>> START EXTRACTED MATERIAL

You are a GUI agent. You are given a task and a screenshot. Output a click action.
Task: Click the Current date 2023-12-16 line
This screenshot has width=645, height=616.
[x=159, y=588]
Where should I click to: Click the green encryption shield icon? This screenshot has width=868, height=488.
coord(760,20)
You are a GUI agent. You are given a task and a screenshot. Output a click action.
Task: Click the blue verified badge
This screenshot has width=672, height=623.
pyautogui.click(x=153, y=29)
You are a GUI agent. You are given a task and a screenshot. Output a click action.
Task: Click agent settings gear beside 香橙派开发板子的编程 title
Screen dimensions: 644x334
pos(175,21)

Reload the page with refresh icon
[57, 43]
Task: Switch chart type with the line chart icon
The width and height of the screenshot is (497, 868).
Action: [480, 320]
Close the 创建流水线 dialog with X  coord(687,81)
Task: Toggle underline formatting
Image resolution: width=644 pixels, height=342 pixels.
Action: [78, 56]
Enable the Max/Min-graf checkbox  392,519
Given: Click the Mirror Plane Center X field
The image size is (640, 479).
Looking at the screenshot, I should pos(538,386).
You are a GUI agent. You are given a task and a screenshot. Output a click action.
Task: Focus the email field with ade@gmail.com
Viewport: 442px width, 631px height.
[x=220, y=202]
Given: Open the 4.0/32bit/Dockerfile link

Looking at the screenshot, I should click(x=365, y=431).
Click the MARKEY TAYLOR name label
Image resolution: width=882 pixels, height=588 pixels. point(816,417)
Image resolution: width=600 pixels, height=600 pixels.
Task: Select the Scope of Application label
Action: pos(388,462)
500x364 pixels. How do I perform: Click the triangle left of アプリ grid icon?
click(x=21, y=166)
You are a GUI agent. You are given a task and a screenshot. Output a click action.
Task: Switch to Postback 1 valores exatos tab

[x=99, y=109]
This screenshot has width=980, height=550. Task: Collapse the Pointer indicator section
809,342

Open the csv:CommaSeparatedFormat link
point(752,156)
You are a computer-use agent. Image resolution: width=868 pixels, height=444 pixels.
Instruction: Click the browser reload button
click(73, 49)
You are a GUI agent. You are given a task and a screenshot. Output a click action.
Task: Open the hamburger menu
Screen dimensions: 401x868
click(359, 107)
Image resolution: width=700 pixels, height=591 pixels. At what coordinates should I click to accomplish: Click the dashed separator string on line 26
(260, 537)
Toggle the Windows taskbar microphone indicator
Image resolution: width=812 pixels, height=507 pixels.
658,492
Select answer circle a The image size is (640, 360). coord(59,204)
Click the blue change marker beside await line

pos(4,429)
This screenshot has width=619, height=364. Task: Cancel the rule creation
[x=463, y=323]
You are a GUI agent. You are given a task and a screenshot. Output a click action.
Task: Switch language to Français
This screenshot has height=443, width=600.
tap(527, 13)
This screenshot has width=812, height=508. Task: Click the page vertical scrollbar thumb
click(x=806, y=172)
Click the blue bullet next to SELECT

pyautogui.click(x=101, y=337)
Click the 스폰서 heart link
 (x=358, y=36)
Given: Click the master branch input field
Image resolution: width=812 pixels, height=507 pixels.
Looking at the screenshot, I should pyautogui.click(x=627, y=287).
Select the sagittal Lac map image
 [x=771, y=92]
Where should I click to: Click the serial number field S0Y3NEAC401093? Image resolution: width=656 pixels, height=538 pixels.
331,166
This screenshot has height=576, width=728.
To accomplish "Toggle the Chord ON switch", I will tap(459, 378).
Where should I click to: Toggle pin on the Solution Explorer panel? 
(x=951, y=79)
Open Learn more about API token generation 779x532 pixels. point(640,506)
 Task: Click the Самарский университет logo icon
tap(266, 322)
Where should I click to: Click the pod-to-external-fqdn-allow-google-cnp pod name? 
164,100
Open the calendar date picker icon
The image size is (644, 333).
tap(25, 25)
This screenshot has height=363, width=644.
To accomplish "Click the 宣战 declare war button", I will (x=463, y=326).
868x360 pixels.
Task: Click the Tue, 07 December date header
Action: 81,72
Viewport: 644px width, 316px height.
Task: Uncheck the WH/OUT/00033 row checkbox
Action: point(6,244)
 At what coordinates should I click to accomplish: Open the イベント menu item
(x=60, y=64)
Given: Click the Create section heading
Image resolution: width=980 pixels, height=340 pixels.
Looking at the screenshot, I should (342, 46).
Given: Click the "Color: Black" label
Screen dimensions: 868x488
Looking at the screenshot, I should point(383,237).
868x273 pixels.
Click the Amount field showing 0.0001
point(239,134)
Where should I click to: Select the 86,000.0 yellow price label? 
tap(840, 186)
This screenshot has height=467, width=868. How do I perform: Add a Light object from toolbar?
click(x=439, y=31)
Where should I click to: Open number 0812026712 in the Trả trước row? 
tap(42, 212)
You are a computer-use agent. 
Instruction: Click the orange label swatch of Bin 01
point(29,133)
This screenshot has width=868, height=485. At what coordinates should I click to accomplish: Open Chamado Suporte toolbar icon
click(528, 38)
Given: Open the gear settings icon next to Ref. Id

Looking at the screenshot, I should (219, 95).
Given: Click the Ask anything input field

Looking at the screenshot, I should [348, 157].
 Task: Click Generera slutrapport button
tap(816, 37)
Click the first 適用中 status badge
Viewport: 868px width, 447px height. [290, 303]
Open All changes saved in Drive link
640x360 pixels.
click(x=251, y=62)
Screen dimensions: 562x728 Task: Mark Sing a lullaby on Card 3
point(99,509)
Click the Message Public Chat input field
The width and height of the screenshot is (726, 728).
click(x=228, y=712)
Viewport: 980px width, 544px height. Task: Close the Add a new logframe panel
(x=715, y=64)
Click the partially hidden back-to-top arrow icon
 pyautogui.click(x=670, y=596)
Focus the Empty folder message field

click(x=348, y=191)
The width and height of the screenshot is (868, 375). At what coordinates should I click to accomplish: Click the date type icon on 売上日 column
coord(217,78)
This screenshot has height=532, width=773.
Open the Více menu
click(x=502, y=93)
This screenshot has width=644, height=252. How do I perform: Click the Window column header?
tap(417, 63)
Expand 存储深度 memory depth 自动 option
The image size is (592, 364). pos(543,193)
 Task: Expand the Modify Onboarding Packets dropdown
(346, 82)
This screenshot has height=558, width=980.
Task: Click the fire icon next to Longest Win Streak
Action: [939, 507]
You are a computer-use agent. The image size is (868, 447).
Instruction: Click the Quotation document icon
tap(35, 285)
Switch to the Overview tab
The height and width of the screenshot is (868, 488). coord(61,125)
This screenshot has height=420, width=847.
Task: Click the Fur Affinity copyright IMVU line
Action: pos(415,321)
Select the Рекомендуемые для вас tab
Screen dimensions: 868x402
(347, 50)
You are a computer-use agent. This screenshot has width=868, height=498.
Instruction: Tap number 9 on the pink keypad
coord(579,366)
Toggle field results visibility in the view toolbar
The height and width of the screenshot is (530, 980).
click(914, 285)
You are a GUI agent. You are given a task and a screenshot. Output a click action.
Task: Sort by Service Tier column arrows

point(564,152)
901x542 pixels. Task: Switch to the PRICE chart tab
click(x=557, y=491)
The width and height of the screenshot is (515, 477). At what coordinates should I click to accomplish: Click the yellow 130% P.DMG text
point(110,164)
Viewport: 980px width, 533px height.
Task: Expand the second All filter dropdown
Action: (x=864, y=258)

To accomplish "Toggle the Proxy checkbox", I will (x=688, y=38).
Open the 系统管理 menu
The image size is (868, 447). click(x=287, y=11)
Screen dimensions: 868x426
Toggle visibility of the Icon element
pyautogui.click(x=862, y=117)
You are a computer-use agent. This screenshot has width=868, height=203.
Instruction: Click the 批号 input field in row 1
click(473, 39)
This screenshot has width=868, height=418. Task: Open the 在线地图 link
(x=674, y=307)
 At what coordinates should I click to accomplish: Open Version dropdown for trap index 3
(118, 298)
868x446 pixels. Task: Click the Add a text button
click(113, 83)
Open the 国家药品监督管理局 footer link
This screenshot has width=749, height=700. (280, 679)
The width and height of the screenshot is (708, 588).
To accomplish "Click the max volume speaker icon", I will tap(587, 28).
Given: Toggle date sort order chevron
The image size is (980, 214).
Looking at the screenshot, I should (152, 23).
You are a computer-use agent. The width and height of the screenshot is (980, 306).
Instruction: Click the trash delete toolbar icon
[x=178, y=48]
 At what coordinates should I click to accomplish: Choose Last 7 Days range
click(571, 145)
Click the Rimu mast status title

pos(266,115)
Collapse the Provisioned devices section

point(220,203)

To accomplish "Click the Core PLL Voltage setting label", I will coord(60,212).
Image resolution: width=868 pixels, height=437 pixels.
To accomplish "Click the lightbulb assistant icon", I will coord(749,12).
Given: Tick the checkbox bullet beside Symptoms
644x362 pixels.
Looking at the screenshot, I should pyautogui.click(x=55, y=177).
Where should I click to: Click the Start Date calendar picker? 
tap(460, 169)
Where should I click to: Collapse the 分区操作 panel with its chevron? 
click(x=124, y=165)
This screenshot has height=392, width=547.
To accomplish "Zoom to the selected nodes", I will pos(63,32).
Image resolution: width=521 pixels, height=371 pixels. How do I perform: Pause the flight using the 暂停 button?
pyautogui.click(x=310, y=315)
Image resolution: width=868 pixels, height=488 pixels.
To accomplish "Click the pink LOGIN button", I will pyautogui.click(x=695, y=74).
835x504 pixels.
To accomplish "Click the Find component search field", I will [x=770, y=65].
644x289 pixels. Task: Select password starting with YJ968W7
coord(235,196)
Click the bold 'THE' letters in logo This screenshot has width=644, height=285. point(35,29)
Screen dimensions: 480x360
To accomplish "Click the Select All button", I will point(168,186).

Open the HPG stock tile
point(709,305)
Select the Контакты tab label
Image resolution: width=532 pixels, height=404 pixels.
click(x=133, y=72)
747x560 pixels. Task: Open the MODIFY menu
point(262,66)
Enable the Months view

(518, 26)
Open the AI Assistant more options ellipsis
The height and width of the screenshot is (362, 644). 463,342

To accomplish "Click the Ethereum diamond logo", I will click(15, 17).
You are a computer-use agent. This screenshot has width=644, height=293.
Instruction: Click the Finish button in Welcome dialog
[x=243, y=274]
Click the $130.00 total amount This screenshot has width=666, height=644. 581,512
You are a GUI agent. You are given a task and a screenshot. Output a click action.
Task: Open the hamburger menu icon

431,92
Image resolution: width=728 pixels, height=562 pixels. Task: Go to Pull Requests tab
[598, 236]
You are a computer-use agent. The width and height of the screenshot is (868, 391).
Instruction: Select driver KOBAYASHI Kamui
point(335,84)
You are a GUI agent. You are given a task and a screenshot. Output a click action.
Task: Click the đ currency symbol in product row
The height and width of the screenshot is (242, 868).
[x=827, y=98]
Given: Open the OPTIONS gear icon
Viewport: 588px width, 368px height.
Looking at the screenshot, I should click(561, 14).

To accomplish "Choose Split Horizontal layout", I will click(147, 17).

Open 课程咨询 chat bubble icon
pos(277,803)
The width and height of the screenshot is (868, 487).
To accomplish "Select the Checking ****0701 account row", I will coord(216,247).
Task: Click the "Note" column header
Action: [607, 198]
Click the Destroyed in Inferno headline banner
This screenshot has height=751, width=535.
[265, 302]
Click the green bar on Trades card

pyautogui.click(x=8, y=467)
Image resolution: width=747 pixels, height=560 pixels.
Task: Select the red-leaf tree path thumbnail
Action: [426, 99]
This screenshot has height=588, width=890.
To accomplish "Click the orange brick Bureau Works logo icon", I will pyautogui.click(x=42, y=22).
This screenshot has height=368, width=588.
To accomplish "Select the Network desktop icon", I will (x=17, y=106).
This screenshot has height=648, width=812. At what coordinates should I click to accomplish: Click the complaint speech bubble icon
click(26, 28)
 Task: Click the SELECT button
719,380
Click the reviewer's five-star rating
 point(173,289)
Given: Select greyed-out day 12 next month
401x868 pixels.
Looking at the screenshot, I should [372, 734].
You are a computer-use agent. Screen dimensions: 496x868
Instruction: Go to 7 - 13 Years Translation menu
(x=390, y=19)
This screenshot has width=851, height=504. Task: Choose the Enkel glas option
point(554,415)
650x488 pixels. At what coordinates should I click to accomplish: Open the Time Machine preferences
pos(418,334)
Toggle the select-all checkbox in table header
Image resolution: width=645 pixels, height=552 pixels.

>> END EXTRACTED MATERIAL

--- DIRECTIVE ---
Copy out the items above, from the line containing "This screenshot has width=868, height=418." through the line containing "Looking at the screenshot, I should (152, 23).", reproducing each line precisely.

--- THE RESPONSE ---
This screenshot has width=868, height=418. Task: Open the 在线地图 link
(x=674, y=307)
 At what coordinates should I click to accomplish: Open Version dropdown for trap index 3
(118, 298)
868x446 pixels. Task: Click the Add a text button
click(113, 83)
Open the 国家药品监督管理局 footer link
This screenshot has width=749, height=700. (280, 679)
The width and height of the screenshot is (708, 588).
To accomplish "Click the max volume speaker icon", I will tap(587, 28).
Given: Toggle date sort order chevron
The image size is (980, 214).
Looking at the screenshot, I should (152, 23).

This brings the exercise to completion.